This repo contains a number of tools that can be used to build and deploy a chatbot with access to a document store for answering questions. At the moment it is in testing to be used as a policy helper and tech support bot.
Technologies/Tools/Libraries used:
- Scrapy to mine party policy from the website
- ChromaDB to store and index its database of documents
- Langchain to interface with OpenAI's Chat-GPT-3.5-turbo
- React to provide a Web UI
- Google ReCaptcha to prevent bot's spamming it
- AWS dynamo DB for storing user data
- Heroku for hosting
- NewRelic to interpret OpenTelementry tracing and metrics data
There are two variants:
- A user fills out a canvass analysis form which is stored in an AWS database.

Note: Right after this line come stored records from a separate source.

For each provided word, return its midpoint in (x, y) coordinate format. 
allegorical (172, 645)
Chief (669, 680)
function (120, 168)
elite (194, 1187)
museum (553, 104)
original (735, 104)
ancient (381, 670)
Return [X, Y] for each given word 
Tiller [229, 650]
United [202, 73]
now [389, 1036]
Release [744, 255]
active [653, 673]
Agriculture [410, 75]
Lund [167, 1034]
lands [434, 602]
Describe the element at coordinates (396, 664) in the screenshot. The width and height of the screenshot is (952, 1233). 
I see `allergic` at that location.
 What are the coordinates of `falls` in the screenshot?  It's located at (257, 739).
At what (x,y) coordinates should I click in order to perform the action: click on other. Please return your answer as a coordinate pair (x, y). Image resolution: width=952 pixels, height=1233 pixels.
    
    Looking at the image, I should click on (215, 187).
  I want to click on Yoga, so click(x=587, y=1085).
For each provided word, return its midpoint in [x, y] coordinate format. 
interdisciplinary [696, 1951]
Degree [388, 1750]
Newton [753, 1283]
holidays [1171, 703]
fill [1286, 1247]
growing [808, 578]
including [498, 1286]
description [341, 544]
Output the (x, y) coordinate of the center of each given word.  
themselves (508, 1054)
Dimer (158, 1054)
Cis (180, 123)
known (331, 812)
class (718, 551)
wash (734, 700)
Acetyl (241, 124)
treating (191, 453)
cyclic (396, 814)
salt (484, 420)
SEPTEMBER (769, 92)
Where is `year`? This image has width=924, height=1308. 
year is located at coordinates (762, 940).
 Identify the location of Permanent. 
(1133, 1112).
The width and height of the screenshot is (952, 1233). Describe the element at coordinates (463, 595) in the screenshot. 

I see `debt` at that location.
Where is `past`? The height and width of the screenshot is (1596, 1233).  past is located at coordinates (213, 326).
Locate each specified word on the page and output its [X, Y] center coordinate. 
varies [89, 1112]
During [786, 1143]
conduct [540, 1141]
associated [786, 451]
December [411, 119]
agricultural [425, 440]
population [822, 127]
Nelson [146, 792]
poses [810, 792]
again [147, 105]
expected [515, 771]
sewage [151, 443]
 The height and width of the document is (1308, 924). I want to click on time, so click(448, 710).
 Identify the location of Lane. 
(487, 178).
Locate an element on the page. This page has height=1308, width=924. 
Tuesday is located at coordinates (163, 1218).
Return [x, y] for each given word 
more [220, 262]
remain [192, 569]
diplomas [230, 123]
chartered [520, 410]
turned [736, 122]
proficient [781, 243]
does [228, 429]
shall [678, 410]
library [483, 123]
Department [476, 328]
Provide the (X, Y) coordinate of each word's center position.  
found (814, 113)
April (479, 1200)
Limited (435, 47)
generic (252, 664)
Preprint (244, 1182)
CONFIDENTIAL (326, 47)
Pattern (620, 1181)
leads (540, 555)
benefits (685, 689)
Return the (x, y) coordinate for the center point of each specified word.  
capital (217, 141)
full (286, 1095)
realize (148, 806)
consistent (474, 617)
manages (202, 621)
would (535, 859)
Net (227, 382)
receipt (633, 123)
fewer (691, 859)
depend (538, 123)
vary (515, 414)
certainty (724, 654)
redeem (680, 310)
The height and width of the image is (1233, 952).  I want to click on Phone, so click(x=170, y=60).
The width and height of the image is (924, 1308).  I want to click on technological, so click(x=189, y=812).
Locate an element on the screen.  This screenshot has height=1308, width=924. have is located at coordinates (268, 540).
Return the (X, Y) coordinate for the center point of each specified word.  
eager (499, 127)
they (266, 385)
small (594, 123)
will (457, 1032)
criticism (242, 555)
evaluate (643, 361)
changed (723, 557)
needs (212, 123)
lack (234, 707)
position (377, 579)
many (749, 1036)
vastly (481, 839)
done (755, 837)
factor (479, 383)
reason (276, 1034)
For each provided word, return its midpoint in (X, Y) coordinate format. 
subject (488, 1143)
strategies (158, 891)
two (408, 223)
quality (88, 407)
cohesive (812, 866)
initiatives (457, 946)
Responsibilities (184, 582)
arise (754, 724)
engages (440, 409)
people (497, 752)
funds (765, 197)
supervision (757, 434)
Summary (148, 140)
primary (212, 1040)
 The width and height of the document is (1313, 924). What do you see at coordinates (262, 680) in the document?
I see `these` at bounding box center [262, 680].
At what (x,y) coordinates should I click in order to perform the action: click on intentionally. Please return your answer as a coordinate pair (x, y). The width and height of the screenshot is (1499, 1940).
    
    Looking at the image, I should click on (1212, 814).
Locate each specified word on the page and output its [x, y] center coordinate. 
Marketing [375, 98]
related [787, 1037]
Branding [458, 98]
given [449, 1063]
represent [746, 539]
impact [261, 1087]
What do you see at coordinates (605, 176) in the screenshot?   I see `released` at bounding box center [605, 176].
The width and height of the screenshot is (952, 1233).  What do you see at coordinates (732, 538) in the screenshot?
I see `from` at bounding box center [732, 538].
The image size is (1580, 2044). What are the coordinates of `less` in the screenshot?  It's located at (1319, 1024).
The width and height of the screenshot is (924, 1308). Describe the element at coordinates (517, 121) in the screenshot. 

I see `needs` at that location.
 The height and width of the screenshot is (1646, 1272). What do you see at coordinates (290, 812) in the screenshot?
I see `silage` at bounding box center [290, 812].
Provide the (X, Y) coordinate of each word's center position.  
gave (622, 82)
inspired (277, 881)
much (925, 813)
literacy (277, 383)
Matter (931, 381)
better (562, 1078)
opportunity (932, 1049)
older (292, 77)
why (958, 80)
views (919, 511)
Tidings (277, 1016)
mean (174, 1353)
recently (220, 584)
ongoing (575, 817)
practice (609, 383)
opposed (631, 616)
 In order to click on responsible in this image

- This data is used to look up the local party information and provided to the chatbot.
- The user submits a question which is sent to the server alongside the local party info for answer generation.
- The question is encoded into a collection of numbers that represent the question's contextual meaning, for instance, the word bank in "bank left" and "rob a bank" have different contextual meanings so get assigned different numbers.
- A database of pre-collected documents that detail the party's policy position is searched using the Maximal Marginal Relevance (MMR) algorithm, returning a selection of documents that most closely match the question asked whilst aiming to ensure the greatest variety.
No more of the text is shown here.